VietNamNet Bridge – Vietnamese hardware and electronics enterprises have witnessed their market shares narrowed gradually in recent years. A question has been raised that if Vietnam should continue following the development strategy which it has been pursuing for the last tens of years.

Hardware – the land of FIEs
According to Chu Tien Dung, Director of the HCM City Informatics Association, in
2010, local hardware and electronics enterprises got the turnover of 26 trillion
dong, making up 22 percent of the total turnover of the industry.
The figure then rose to 38 trillion dong in 2011, but the city’s enterprises’
turnover only accounted for 16 percent of the total turnover of the industry.
It is not Vietnamese enterprises, but the foreign invested enterprises (FIEs)
which have brought the highest proportions of turnover.
Manufacturing and assembling desktop computers is the business field which
gathers the highest number of Vietnamese enterprises in comparison with other
production fields.

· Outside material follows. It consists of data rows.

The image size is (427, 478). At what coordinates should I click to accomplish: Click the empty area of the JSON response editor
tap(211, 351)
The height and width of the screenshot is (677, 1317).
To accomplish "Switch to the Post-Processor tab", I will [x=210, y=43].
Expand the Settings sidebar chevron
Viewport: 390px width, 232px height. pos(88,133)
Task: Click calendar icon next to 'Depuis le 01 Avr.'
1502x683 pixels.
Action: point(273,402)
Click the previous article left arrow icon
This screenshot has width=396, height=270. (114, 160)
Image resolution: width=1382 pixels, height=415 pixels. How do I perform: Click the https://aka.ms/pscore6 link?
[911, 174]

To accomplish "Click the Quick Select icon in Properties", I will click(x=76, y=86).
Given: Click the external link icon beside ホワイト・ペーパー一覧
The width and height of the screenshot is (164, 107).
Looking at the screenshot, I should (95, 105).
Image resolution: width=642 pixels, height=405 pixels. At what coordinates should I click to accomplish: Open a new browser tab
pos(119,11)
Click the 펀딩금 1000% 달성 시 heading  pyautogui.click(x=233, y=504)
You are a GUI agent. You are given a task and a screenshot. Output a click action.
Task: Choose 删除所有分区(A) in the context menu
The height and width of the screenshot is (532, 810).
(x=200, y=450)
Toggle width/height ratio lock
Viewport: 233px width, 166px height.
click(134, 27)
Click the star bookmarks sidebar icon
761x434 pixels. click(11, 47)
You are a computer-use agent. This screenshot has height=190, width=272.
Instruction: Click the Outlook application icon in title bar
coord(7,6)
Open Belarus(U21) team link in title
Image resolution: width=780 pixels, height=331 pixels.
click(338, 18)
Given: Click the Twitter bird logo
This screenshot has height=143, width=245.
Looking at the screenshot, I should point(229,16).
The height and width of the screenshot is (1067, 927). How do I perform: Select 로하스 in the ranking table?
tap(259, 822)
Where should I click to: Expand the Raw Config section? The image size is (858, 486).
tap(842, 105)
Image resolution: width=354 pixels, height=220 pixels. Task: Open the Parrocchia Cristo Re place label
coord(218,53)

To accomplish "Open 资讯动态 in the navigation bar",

However, the localization ratio of the products remains
modest, which means that the majority of accessories and parts needed for
computers must be imported from other countries.
It requires huge capital to make hardware products. Meanwhile, most Vietnamese
enterprises lack capital and they have to borrow money from banks at high
interest rates. In 2011, only 20 percent of Vietnamese enterprises making
hardware in HCM City reported profit.
The problem is that desktop computers now can be sold within the framework of
computerization projects. Meanwhile, individuals and households now tend to use
laptops instead of desktop computers.
The five hardware and electronics FIEs in HCM City alone make up 27.6 percent
(4066 billion dong) of the total turnover (23,397 billion dong) created by the
103 enterprises surveyed in 2010.
The proportion then increased to 38.5 percent in 2011, or 13, 415 billion dong,
triple that of 2010.
Great efforts still have not brought success
Vietnam has been going on the way to develop a hardware and electronics industry
for the last 20 years, but they have not been successful.
In 1995, Vietnam kicked off the development strategy with the assembling
industry. Ten years later, the assembling industry withered away with the
withdrawal of Sony Vietnam, a TV, video player assembler, form the market.
Other electronics manufacturers also tend to import 100 percent foreign made
products to sell on the domestic market, or set up 100 percent foreign invested
enterprises, instead of joint ventures, to assemble products.
According to Nguyen Trong Duong, Director of the Information Technology
Department under the Ministry of Information and Communication, Vietnam’s
turnover from hardware products reached 11.3 billion dollars, amounting to 82
percent of the total turnover of the IT industry, up by 101 percent over 2010.
However, only 10 percent of the big turnover was made by Vietnamese enterprises.
Meanwhile, electronics-telecom, mobile phone and computer – the three sectors
which bring the highest turnover in the IT industry – have been controlled by
FIEs.
A question has been raised that the development strategy Vietnam has been
following for the last tens of years is the most reasonable one?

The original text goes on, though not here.